County councillors were conspicuous by their absence when around 130 people staged a peaceful demonstration outside Haverfordwest's 169-year-old Shire Hall on Wednesday.

Only Cllr Bill Philpin attended, together with several former mayors and sheriffs and other representatives of the town council.

No members of the cabinet and no Haverfordwest members turned up to show concern for the future of a building which has been described as the jewel in the crown of the county town's built heritage.

Officials of Haverfordwest Civic Society, who organised the protest against the county council's decision to offer first refusal to pub chain J. D. Wetherspoon, hoisted a Pembrokeshire banner and the Diocesan flag on the hall's flagpoles.

Acting chairman Geoffrey Foster said he hoped the county council would begin to comprehend the intensity of feeling in the town and many parts of Pembrokeshire about the Shire Hall's future and see that the time had come for dialogue.

"Under the old regime there was no dialogue with county hall," he remarked. "They were determined to shuffle off all responsibility for the building.

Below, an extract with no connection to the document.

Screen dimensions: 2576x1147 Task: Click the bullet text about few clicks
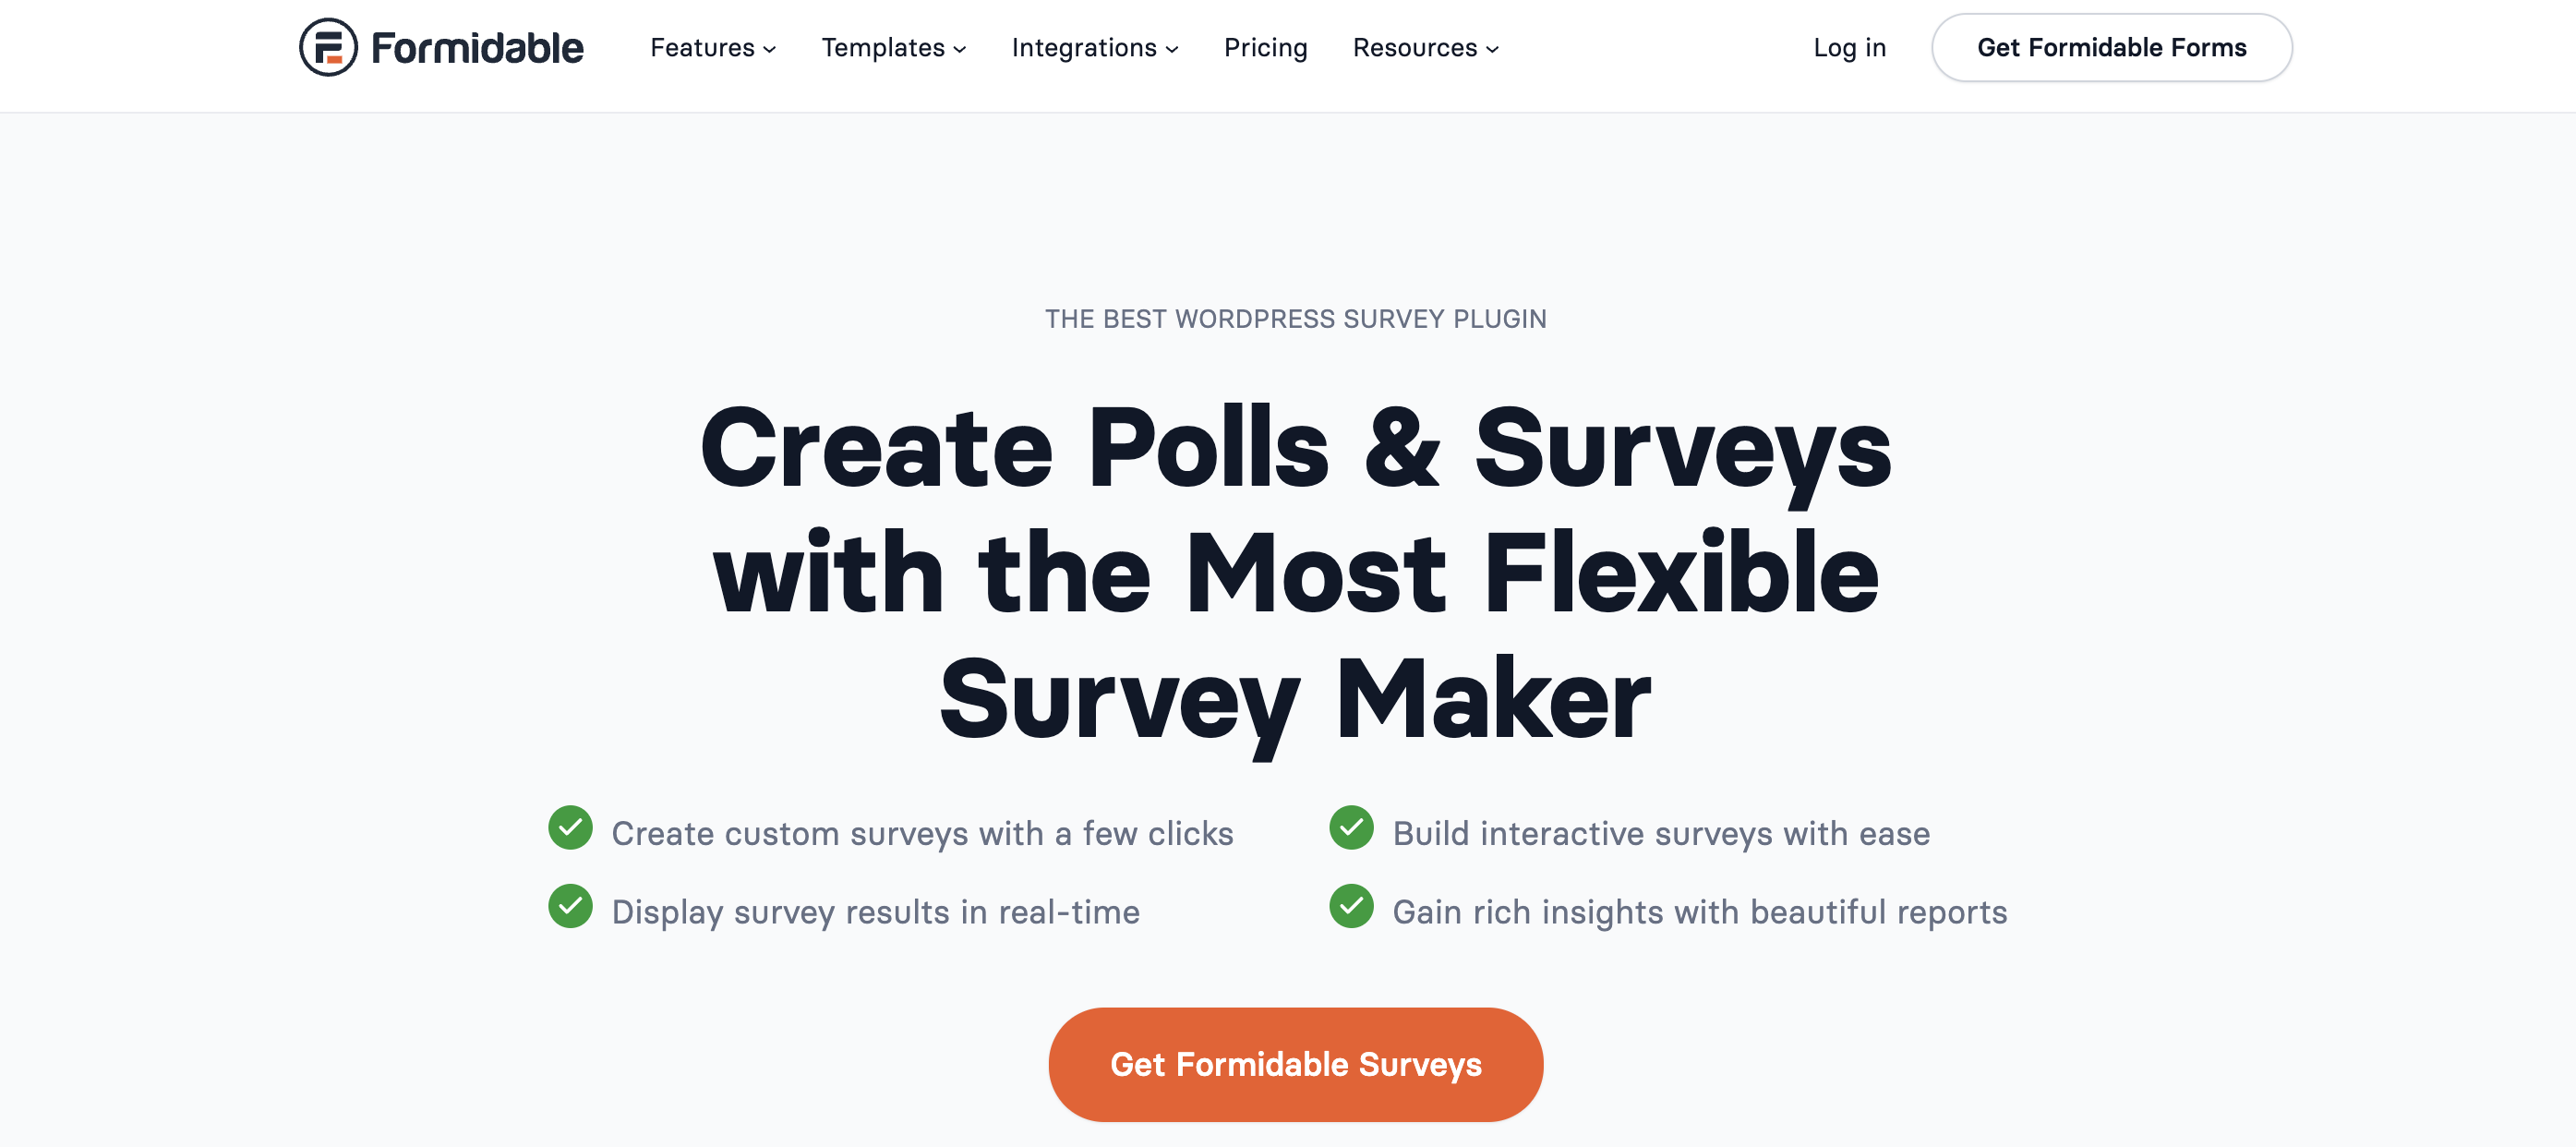[923, 831]
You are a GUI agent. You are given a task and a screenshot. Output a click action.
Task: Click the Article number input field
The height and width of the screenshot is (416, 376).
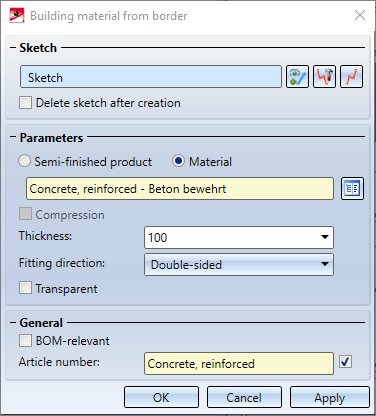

"The Shire Hall was.,in a very real sense, the heart of the town - we want to give Haverfordwest back its heart."

Stressing the multi-purpose public use potential of the building, Mr Foster said the Shire Hall would not only serve tourists, particularly on damp summer afternoons, but could equally be a magnet and a meeting place for townsfolk, bringing infinitely more benefit to the town and county than a single-use theme pub.